It has been suggested to the author that he has built far too much functionality in Emacs Lisp, and that if one is interested in putting a staticly generated site on the Indieweb, it is better implemented as a purpose-built program written in a general-purpose programming language.
Perhaps. However, if one is committed to writing in Org Mode, that avenue of attack on the problem leads us to an interesting question: how can we parse Org Mode files outside of Emacs?
Today, the reference implementation of an Org Mode parser is... Emacs
Org Mode. The syntax is documented
here and the
implementation, in org-element.el
is unusually readable, but it
all exists within Emacs.
There are (numerous) parsers available, in a wide variety of languages, with various levels of fidelity to Org Mode claimed. There is an effort ongoing at the time of this writing on the emacs-orgmode list to standardize a set of test cases to make compliance more rigorous. Karl Voit independently gave a talk at EmacsConf 2021 proposing a specification which he called “Orgdown”.

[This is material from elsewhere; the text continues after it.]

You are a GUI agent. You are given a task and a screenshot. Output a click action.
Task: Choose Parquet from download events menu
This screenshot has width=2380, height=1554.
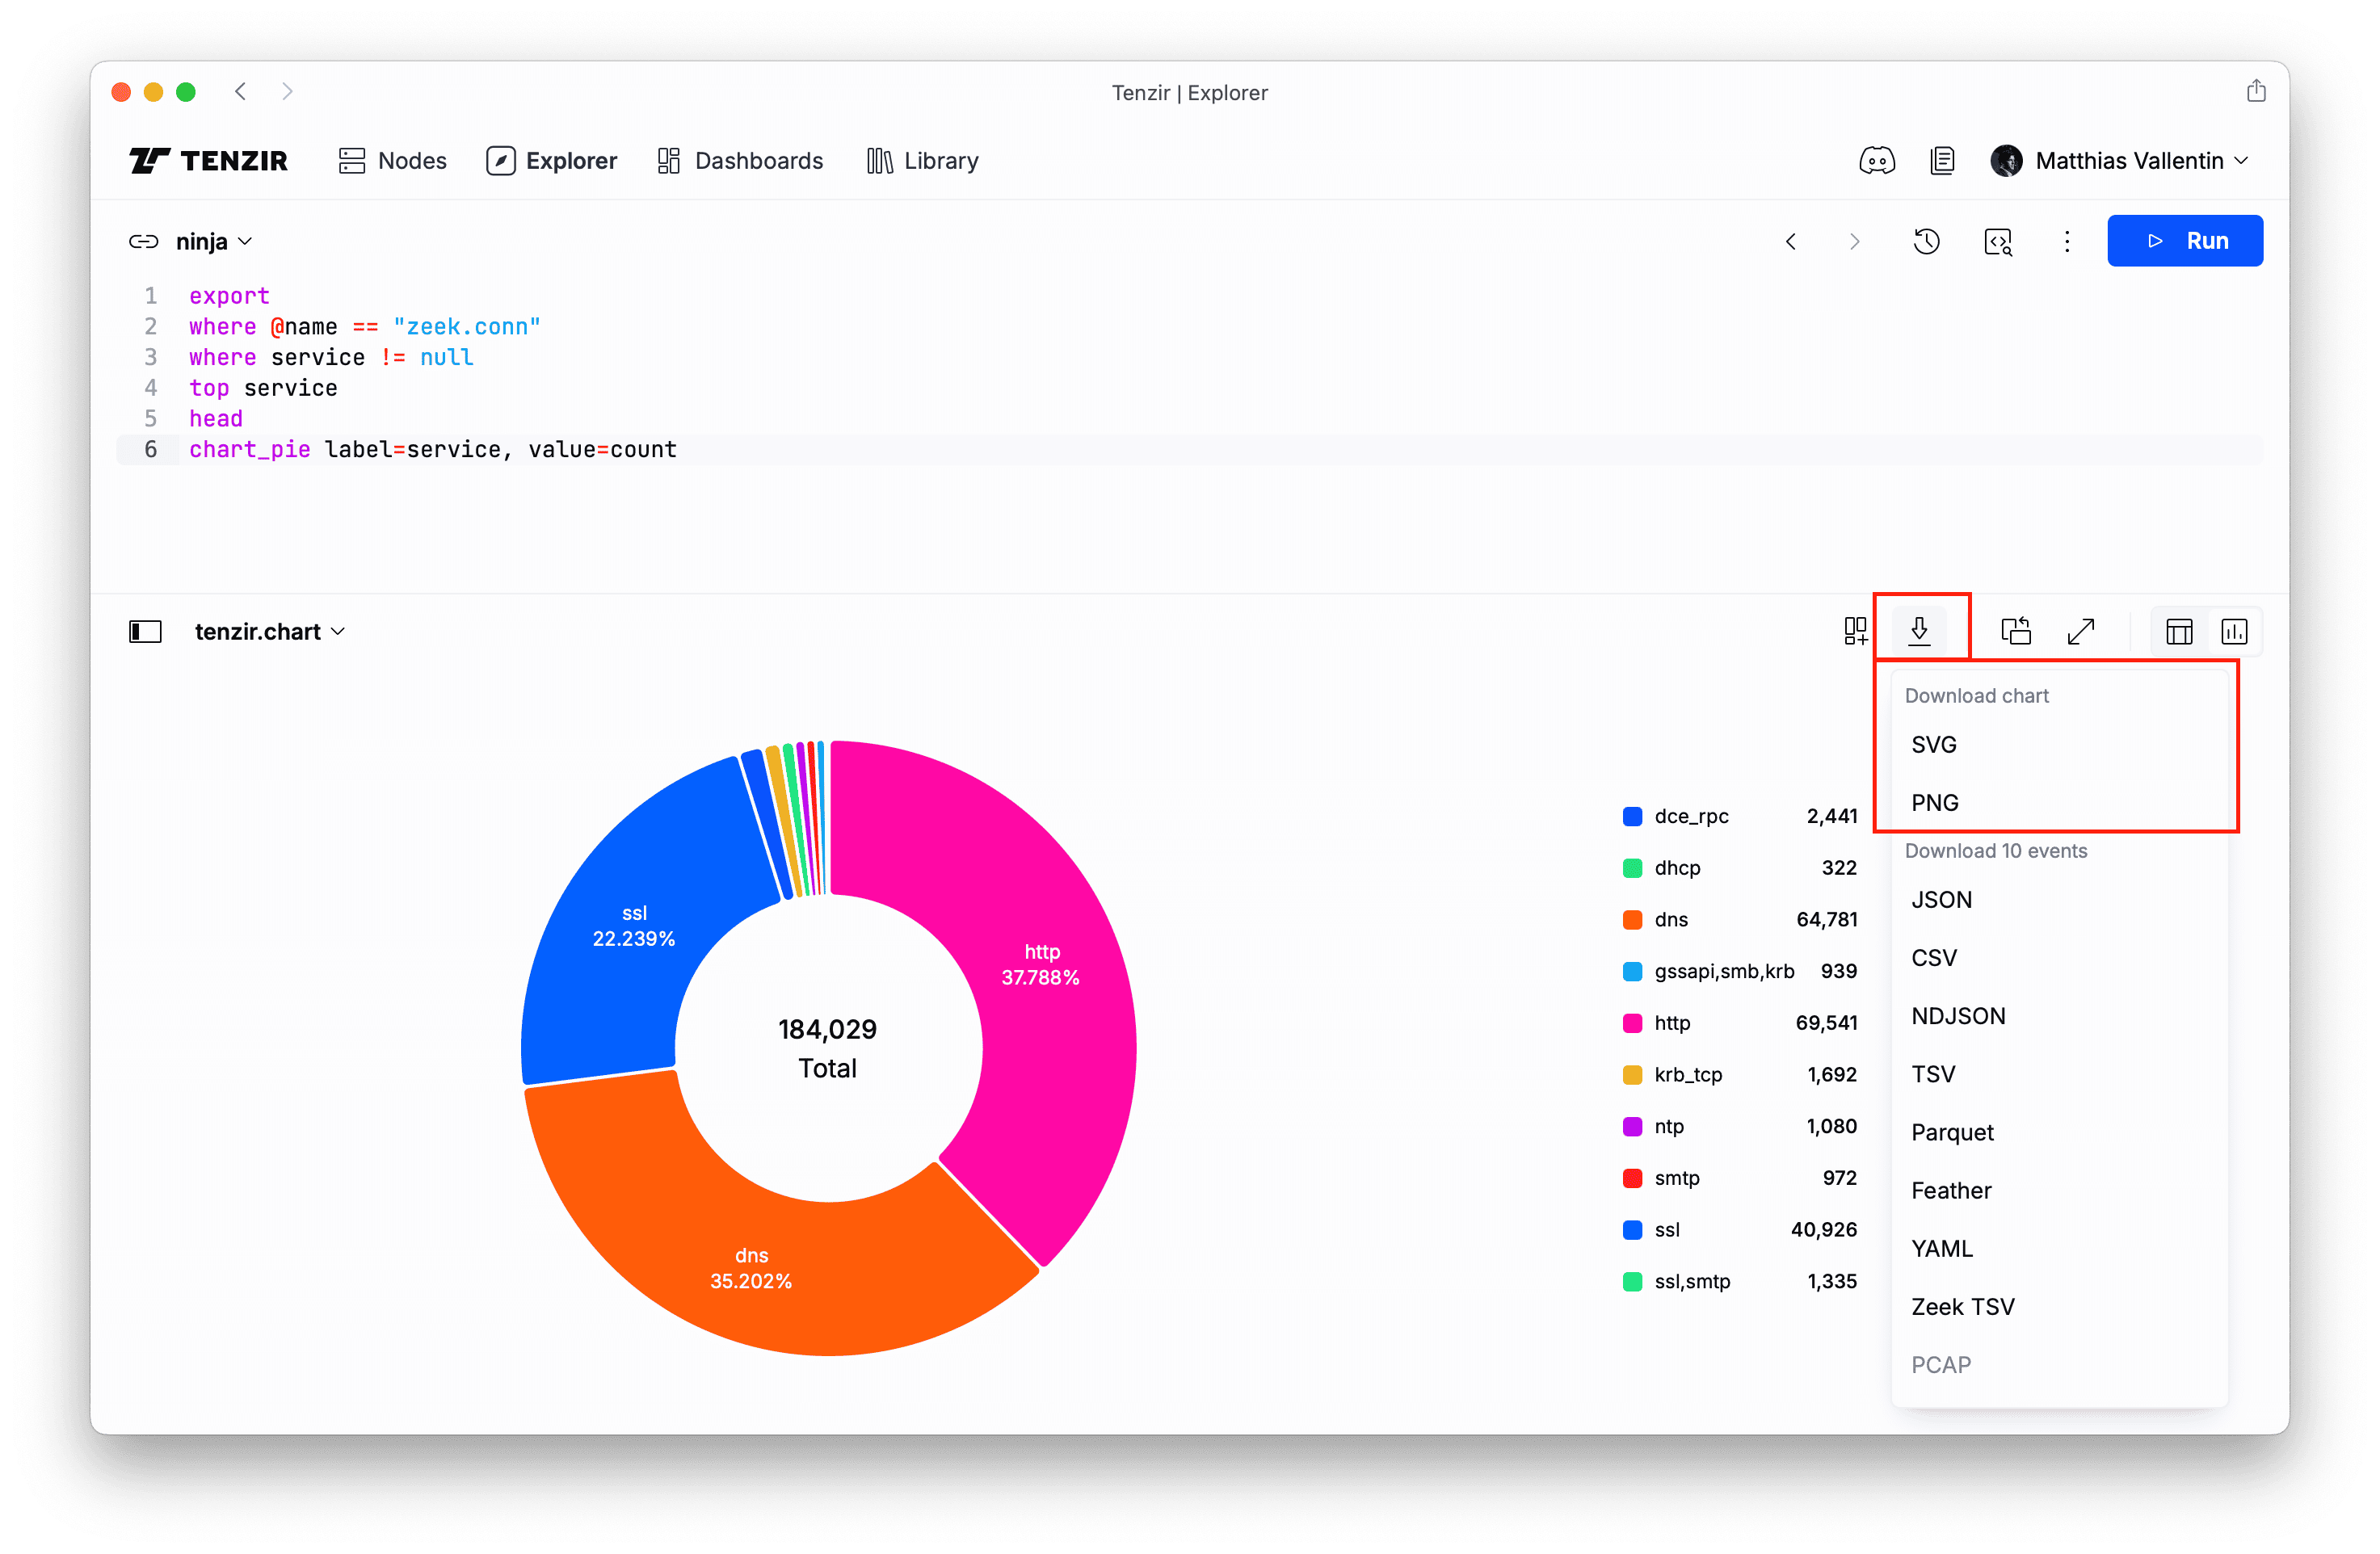pyautogui.click(x=1951, y=1132)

So it may be that in the not too distant future, we will have Org Mode
parsers in general-purpose languages which can be validated against
some sort of specification, or at least a well-known test
suite. However, and this has been discussed at length on the
emacs-orgmode list, such a parser will either need to re-implement
much of Emacs or be incomplete: how should such a parser handle Babel,
for instance? Table formulas that invoke arbitrary Emacs Lisp
functions? The author uses a custom Org Mode property,
#+AUTODATE
in his documents; if set to t
, the
#+DATE
property will be updated every time the buffer is
saved– how should that be handled?
Some argue that such a specification could only cover the “static” portions of an Org Mode document, but it’s not clear to the author exactly how that would work in the case of the “dynamic” portions generating document content.
The answer is not clear to me at this time. However, having implemented the functionaly to support putting my own sites on the Indieweb, it seemed reasonable to make that functionality available to others.